SOURCE DATA Start Marker

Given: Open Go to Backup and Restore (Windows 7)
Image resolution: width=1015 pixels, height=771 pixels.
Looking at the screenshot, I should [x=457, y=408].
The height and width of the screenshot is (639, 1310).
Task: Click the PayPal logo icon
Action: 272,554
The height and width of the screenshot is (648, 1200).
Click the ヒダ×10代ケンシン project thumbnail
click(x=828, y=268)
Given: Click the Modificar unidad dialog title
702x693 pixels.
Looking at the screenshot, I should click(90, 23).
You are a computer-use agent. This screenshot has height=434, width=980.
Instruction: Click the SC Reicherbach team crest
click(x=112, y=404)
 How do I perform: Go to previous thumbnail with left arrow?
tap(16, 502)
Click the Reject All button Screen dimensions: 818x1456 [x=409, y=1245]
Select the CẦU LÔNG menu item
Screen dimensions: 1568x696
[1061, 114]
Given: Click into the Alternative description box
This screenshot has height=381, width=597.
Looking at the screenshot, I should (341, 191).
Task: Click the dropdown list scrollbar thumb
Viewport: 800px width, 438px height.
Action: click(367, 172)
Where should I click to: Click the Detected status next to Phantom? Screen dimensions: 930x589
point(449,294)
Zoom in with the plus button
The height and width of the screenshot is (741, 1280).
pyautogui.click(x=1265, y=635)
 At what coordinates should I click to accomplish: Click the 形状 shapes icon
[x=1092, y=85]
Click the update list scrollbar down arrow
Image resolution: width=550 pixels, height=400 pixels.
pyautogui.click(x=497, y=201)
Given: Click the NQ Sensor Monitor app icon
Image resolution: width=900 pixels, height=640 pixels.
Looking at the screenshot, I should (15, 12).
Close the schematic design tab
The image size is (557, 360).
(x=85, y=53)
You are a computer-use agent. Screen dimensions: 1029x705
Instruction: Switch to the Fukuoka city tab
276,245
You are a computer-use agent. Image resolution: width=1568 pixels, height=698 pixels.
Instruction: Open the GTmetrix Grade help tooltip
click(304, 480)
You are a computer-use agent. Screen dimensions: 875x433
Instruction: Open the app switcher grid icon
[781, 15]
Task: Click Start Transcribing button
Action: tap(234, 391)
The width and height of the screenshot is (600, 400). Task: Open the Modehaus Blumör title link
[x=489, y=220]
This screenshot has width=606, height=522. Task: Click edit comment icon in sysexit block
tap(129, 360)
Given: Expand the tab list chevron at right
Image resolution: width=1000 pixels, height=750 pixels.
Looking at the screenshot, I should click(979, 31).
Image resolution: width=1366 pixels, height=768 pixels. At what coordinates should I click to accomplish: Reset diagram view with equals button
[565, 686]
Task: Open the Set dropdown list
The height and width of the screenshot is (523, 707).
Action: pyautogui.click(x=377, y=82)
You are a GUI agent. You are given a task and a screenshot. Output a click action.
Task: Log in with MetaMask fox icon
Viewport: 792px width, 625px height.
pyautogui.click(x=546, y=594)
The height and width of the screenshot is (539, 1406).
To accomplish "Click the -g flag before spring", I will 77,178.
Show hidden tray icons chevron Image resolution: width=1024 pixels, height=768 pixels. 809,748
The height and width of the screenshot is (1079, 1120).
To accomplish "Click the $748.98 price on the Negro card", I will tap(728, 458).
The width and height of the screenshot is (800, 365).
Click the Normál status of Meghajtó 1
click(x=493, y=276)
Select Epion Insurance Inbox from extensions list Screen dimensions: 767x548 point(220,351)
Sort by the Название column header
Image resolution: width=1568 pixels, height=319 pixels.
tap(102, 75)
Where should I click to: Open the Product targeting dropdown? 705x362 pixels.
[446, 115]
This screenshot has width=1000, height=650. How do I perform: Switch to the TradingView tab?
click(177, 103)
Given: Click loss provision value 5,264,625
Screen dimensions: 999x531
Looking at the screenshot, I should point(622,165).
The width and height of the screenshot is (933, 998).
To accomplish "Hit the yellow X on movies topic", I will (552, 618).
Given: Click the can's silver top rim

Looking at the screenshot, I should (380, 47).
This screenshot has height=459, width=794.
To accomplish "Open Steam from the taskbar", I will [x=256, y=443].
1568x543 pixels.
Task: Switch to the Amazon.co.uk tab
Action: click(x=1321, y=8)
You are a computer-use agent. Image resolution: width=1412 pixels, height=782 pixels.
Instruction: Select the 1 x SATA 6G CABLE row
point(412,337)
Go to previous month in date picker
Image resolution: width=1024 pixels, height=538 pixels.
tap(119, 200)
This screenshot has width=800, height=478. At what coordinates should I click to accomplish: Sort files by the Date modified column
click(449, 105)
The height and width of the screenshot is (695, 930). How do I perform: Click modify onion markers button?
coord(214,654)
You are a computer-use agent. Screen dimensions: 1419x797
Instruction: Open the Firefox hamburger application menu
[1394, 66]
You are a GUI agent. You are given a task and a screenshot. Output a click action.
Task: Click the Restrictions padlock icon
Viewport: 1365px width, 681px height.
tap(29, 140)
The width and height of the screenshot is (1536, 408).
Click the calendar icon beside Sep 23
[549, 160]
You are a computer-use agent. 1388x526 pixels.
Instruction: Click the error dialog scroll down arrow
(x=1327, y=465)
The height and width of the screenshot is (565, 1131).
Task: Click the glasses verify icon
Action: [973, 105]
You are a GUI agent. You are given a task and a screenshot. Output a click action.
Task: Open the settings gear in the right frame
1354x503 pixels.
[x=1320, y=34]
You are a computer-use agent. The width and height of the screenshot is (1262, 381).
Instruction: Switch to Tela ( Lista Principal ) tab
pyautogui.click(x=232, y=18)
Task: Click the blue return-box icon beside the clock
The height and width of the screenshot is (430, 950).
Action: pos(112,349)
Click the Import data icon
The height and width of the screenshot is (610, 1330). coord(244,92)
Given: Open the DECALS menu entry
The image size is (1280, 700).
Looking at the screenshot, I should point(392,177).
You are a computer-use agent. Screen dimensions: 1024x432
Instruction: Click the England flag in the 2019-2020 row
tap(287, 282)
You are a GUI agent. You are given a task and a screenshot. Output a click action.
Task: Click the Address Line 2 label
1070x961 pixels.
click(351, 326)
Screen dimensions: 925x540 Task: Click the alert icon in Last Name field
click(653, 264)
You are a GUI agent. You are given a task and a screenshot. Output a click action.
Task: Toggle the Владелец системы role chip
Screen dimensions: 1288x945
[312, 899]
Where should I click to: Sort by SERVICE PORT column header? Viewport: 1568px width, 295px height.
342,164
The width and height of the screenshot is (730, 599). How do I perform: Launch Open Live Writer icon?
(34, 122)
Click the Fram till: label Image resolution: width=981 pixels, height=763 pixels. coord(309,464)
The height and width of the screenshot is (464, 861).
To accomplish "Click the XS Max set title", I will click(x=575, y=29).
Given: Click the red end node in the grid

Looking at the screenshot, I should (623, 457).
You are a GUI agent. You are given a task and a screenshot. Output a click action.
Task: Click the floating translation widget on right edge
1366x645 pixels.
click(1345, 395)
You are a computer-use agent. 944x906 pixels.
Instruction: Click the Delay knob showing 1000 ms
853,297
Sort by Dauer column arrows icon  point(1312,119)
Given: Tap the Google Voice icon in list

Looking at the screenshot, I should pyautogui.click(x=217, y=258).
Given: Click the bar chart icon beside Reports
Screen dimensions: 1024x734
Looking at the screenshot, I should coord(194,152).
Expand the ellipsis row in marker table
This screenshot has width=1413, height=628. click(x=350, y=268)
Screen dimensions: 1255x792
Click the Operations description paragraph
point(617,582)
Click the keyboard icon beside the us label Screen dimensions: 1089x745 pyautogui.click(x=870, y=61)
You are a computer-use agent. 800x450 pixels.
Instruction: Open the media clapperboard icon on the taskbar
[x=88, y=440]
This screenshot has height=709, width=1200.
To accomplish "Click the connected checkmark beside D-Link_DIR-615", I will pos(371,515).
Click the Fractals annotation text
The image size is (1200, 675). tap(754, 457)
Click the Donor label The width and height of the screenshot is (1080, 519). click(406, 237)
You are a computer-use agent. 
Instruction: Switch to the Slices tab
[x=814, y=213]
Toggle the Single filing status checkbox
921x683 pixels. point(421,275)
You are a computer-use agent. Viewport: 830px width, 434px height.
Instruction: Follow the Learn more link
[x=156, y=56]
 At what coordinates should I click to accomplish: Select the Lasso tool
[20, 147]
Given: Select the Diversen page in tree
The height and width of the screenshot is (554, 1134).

SOURCE DATA End Marker

INSTRUCTIONS TO FOLLOW: Copy out the range of lines above starting at the line with "Sort by Dauer" and ending at the line with "You are a computer-use agent. 800x450 pixels.", exactly and including both.

RESULT FOR THIS EXERCISE:
Sort by Dauer column arrows icon  point(1312,119)
Given: Tap the Google Voice icon in list

Looking at the screenshot, I should pyautogui.click(x=217, y=258).
Given: Click the bar chart icon beside Reports
Screen dimensions: 1024x734
Looking at the screenshot, I should coord(194,152).
Expand the ellipsis row in marker table
This screenshot has width=1413, height=628. click(x=350, y=268)
Screen dimensions: 1255x792
Click the Operations description paragraph
point(617,582)
Click the keyboard icon beside the us label Screen dimensions: 1089x745 pyautogui.click(x=870, y=61)
You are a computer-use agent. 800x450 pixels.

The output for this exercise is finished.